Records supplied:
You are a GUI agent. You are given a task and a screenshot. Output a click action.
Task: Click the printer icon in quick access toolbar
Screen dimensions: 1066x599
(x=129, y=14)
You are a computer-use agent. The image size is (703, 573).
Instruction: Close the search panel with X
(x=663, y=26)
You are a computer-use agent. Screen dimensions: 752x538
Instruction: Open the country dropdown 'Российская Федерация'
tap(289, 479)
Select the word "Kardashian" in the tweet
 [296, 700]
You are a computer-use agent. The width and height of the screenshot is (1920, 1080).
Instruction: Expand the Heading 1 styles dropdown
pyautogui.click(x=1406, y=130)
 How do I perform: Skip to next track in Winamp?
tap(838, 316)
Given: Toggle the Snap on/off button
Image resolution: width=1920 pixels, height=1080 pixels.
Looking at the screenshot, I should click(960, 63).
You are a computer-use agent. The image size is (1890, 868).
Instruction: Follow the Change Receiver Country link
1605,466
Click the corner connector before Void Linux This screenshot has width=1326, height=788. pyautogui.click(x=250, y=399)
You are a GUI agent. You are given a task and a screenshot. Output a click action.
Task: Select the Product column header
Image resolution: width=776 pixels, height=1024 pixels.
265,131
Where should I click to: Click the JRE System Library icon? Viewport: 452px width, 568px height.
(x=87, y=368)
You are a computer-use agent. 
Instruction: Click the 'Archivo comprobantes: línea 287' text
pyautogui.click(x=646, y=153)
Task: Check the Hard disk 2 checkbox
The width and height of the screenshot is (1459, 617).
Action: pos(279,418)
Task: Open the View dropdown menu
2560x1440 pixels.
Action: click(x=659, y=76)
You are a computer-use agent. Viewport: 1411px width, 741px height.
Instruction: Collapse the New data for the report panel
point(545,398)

Problem to work on:
Copy out every entry above word for word, changing nothing.

Exercise response:
You are a GUI agent. You are given a task and a screenshot. Output a click action.
Task: Click the printer icon in quick access toolbar
Screen dimensions: 1066x599
(x=129, y=14)
You are a computer-use agent. The image size is (703, 573).
Instruction: Close the search panel with X
(x=663, y=26)
You are a computer-use agent. Screen dimensions: 752x538
Instruction: Open the country dropdown 'Российская Федерация'
tap(289, 479)
Select the word "Kardashian" in the tweet
 [296, 700]
You are a computer-use agent. The width and height of the screenshot is (1920, 1080).
Instruction: Expand the Heading 1 styles dropdown
pyautogui.click(x=1406, y=130)
 How do I perform: Skip to next track in Winamp?
tap(838, 316)
Given: Toggle the Snap on/off button
Image resolution: width=1920 pixels, height=1080 pixels.
Looking at the screenshot, I should click(960, 63).
You are a computer-use agent. The image size is (1890, 868).
Instruction: Follow the Change Receiver Country link
1605,466
Click the corner connector before Void Linux This screenshot has width=1326, height=788. pyautogui.click(x=250, y=399)
You are a GUI agent. You are given a task and a screenshot. Output a click action.
Task: Select the Product column header
Image resolution: width=776 pixels, height=1024 pixels.
265,131
Where should I click to: Click the JRE System Library icon? Viewport: 452px width, 568px height.
(x=87, y=368)
You are a computer-use agent. 
Instruction: Click the 'Archivo comprobantes: línea 287' text
pyautogui.click(x=646, y=153)
Task: Check the Hard disk 2 checkbox
The width and height of the screenshot is (1459, 617).
Action: pos(279,418)
Task: Open the View dropdown menu
2560x1440 pixels.
Action: click(x=659, y=76)
You are a computer-use agent. Viewport: 1411px width, 741px height.
Instruction: Collapse the New data for the report panel
point(545,398)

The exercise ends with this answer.